▶ _Work instruction_: In the entries below, count every line that has the string "laden", and answer with that count alone.

▶ _Provided entries_:
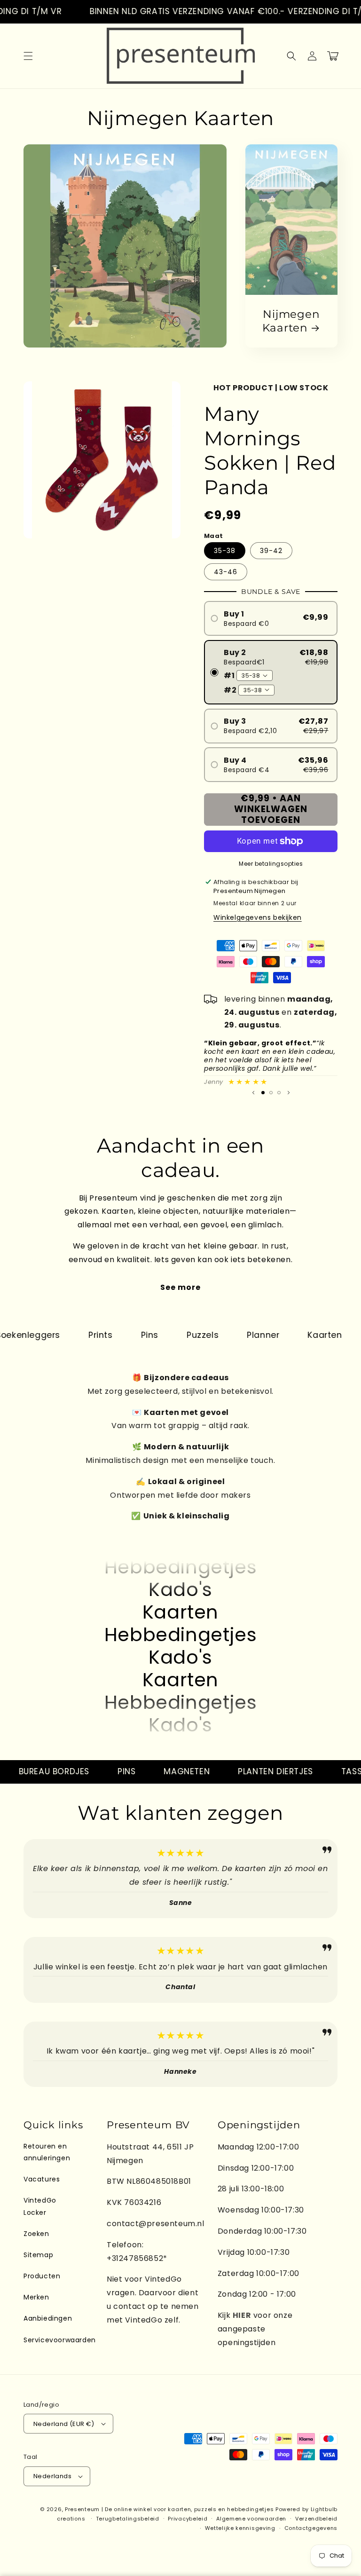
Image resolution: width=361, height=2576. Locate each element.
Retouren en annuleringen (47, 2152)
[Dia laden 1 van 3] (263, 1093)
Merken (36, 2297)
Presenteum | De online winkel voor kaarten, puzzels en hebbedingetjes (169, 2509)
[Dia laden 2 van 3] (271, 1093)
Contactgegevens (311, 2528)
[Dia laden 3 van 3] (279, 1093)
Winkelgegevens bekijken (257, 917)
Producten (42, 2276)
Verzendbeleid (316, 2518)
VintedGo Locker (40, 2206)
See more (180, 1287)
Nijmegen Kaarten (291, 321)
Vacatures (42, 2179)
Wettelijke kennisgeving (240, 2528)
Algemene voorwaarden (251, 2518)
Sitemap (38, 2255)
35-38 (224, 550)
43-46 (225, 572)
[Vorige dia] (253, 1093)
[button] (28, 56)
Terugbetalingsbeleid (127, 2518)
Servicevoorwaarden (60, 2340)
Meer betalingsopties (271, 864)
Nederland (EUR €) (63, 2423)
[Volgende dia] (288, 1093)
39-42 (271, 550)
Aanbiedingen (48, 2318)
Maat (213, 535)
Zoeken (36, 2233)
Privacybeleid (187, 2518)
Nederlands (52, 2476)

▶ _Output_: 3